It might be tempting to think that data-mining bias is the only important characteristic when automatically searching for strategies to trade in the Forex market. After all, if you have built a strategy that has an extremely small chance to come from randomness, you should rest assured that you have found something that is historically real and therefore useful to trade in the real world. However, the world of Forex trading is mined with some additional problems inherent to the Over-the-counter nature of the market, that make the data-mining exercise even more complicated than we would expect from a market with an exchange regulated history. In Forex trading you also need to worry about the accuracy of your trading history as you may have mined for something that is in fact historically real – as far as the history you’re using goes – but which may not actually be real when looking at the actual, real history from the market.

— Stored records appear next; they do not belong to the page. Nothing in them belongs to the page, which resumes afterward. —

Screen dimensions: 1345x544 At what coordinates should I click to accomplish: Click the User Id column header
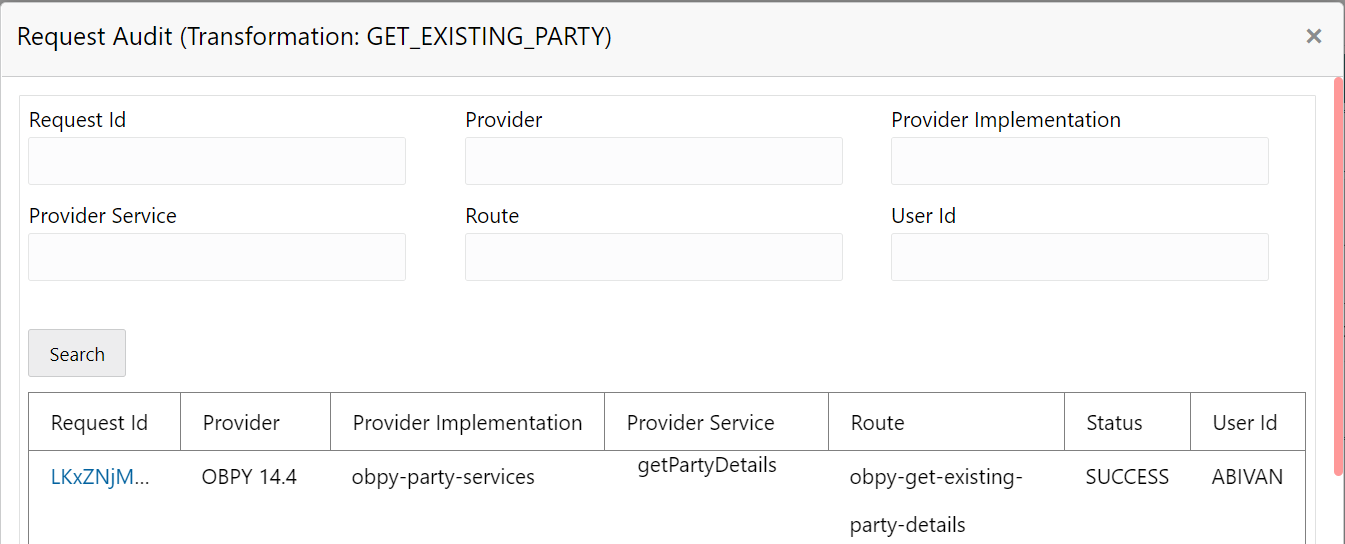click(x=1244, y=423)
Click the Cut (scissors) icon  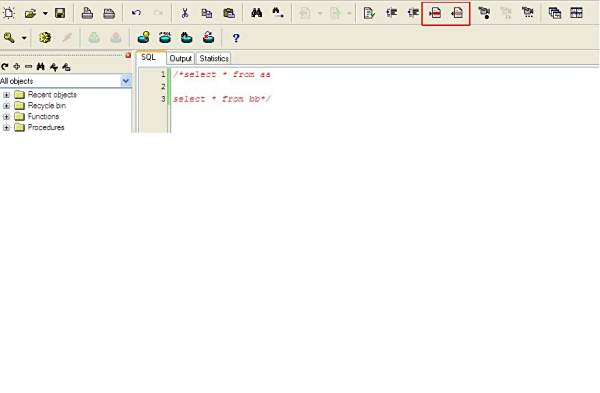[x=185, y=13]
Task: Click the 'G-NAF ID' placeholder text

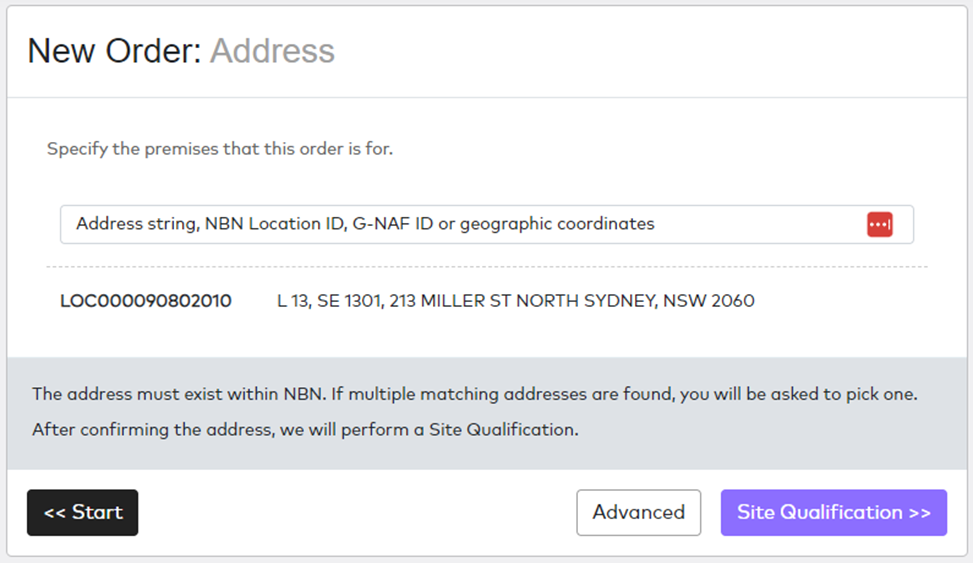Action: [x=393, y=224]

On today’s article I will discuss this issue, give you some pointers on how to tackle it and finally show you why the multiple feed verification process is so fundamental to data-mining in Forex trading.
–
–
You’re very happy, you have done your due diligence to determine data-mining bias, you have searched for systems and you have found a gem with a very high profit, a really small drawdown and a very small probability to have come from randomness. You are happy to see that you have created a system worth trading that – if everything goes as planned – should go a long way in ensuring your success as a Forex trader. However something appears to be wrong when you start trading the system live, it starts to behave oddly and the results do not seem to match your back-testing data. Upon running a back-test for your strategy with another data source, you find that your excellent system is now a very poor performer with a high chance to come from randomness. What the hell happened?
Forex happened! In an over-the-counter market, historical data sources are sadly not unique and different historical data sources may have different peculiarities that are inherited from their origin. These peculiarities may include things such as the time when swap is charged/credited, tick filtering algorithms, or the fact that the data is actually consolidated across a couple of feeds instead of belonging to a single stream of currency data. All of these issues might create artifacts that are terribly specific to a particular data source which – when mining – leads you to find very specific real historical inefficiencies for your data that are in fact not that real in the overall Forex market. For example your data might come from a broker with a strong tick filtering algorithm that removes some market spikes that happened across the real market, avoiding the touching of certain levels. Trading at times where this happened may constitute an advantage across that particular historical source, when in reality it does not.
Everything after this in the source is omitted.